# Influence functions for Computer vision

This notebook explores the use of influences functions for convolutional neural networks. In the first part we will fine-tune Resnet18 on the [tiny-imagenet dataset](https://huggingface.co/datasets/Maysee/tiny-imagenet). This dataset was first created for the [Stanford Deep Learning for Computer Vision](http://cs231n.stanford.edu/) course, and it contains a subset of the [famous ImageNet dataset](https://image-net.org/challenges/LSVRC/2012/index), (200 classes vs 1000, and images are downsampled to a lower-resolution, from 64x64 pixels to 256x256). 
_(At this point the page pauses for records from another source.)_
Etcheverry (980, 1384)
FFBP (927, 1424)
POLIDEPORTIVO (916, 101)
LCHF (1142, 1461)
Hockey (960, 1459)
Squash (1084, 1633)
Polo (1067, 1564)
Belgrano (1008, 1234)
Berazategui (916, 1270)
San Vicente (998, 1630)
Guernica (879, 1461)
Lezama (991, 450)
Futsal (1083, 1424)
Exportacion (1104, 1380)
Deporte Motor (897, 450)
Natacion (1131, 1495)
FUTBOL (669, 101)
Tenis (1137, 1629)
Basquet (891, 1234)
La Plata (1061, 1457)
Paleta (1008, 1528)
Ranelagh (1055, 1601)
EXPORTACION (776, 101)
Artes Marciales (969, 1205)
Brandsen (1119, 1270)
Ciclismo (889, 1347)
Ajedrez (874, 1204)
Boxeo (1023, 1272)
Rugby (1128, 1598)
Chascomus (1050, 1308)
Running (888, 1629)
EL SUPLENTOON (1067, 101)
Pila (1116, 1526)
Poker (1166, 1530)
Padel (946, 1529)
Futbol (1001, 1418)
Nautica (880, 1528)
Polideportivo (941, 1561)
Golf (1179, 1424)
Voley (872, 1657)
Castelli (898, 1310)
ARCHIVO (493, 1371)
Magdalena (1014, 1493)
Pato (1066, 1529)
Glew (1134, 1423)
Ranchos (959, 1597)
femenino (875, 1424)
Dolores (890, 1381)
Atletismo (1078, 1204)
After training the last layers of the network, we will use pyDVL to find the most and least influential points on the evaluation images. This can be used e.g. to explain errors in the inference of new images or to direct efforts for collecting new data. In the last part of the notebook we will also see that influence functions are an effective tool for finding anomalous or corrupted data points.

If you want to know more about the mathematical foundations of influence functions for neural networks, you can find a primer in the appendix to this notebook.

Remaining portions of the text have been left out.